> **TASK TO CARRY OUT**
Convert the records, starting with the line that contains "Given: Switch to the 価格履歴 tab" and going on through the line that contains "Looking at the", into a two-column CSV with the headers instruction and response: one row per record, each value in one quoted field with line breaks turned into spaces. Leave the pictures out.

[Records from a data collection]
— Start —
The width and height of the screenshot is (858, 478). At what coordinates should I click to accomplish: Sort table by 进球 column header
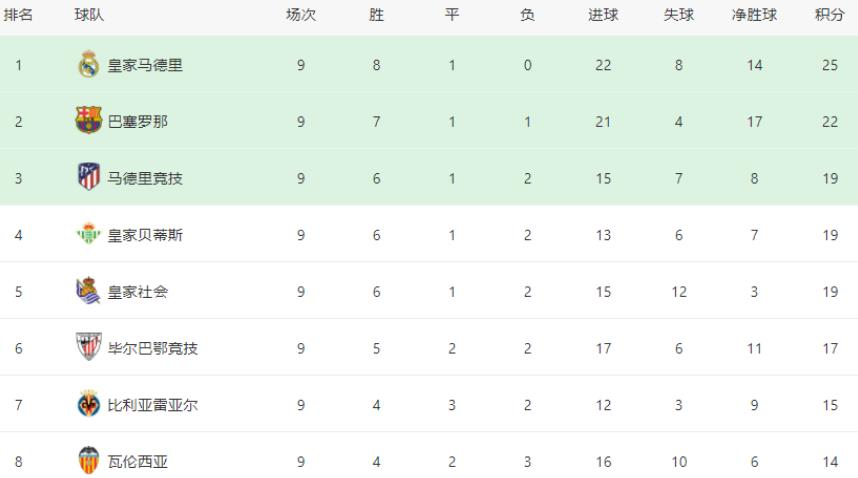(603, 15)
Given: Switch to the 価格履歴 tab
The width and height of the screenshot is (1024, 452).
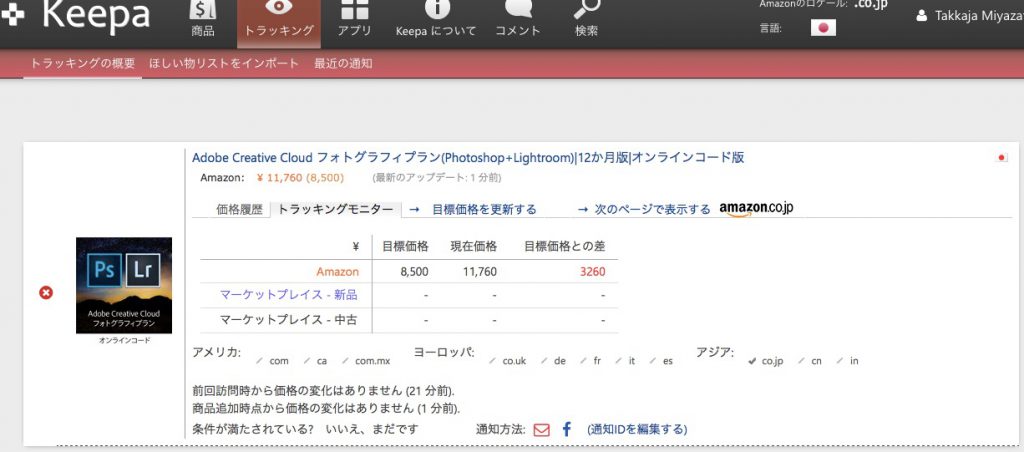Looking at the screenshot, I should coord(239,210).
— End —
— Start —
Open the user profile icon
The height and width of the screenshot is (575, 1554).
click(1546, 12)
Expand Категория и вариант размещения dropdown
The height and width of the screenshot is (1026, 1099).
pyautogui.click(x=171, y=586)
— End —
> **OUTPUT FOR THIS TASK**
instruction,response
"Given: Switch to the 価格履歴 tab The width and height of the screenshot is (1024, 452).","Looking at the screenshot, I should coord(239,210)."